As police in Philadelphia struggle to stop a scourge of shootings, some New Jersey engineers say they are closing in on a "smart" solution: a gun that can be fired only by its owner.

The prototype, developed at the New Jersey Institute of Technology in Newark, has pressure sensors embedded in the gun handle that recognize a person's unique grip.

The team says a commercial model is up to five years away, but if it works, it will trigger a singular - and controversial - state law. Within three years, all handguns sold in New Jersey would have to be personalized, with this or some other recognition technology.

Correction: Not all handguns! Police are exempted from the requirement, and could still buy regular handguns which fire whenever the trigger is pulled.

Michael Recce, who dreamed up the grip-recognition concept in 1999, said the only obstacles are time and money.

"It's an engineering problem, not a scientific problem," he said.

However long it takes, it's safe to say the university has embarked on a product-development quest like no other - wading into a contentious issue on the fault line between red and blue America.

Sorry to interrupt again, but I'm way past the wading stage. I've been swimming in purple seas for years.

Various smart-gun efforts have flamed out in the past, amid vocal skepticism by the National Rifle Association. Many gun owners chafe at the notion of any restrictions on their Second Amendment right to bear arms, and warn that any such modifications would make guns more expensive.

Gun-control advocates, meanwhile, are split, with some warning that personalized firearms would give owners a false sense of security.

Most see New Jersey's 2002 law as a commonsense safety measure, but they are starting to run out of patience.

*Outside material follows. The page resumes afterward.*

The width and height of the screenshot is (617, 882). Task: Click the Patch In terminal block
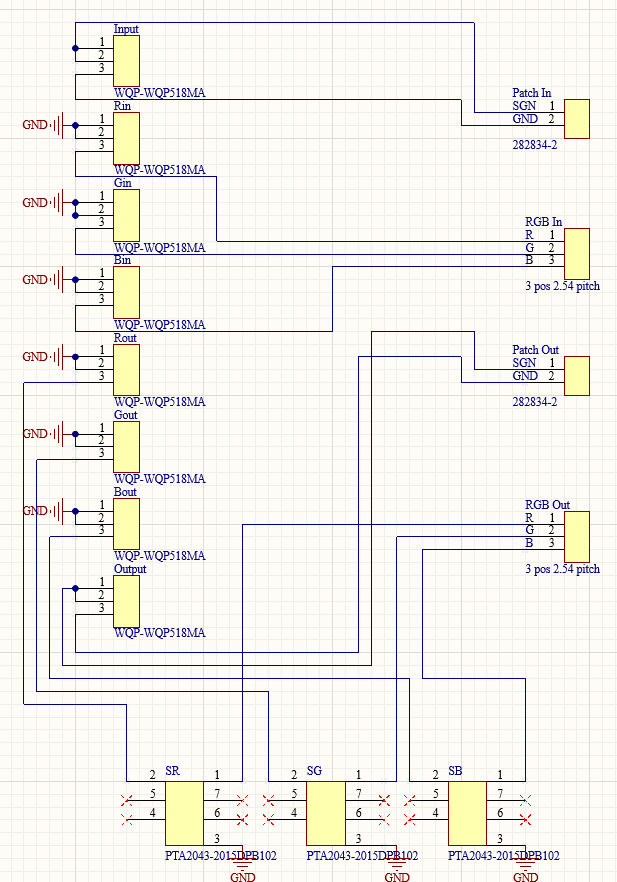(577, 119)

"These guns should have been developed 20 years ago," said Bryan Miller, executive director of Ceasefire New Jersey.

Duke University economist Philip J. Cook estimates that if all handguns were personalized, more than 4,000 lives would be saved each year from fewer murders, accidents and teen suicides.

Hey wait a second! They're running out of patience? I'm running out of patience too! With economists who've probably never fired a gun in their lives imagining themselves to be competent to tell me what to do with my gun and deliver "estimates" of "saved lives" predicated on nonsensical suppositions that either the millions of existing handguns could ever be retrofitted or that they would disappear if made illegal.

Though the New Jersey law exempts law enforcement, police might also benefit from the technology. According to FBI statistics, as many as one in six officers killed each year is slain with his or her weapon.
Doesn't this admission contradict the earlier assertion that "all handguns sold in New Jersey would have to be personalized."?
In the last few months, Recce's team has crammed the necessary electronics into the handle of a prototype, so the firearm no longer must be tethered to a computer.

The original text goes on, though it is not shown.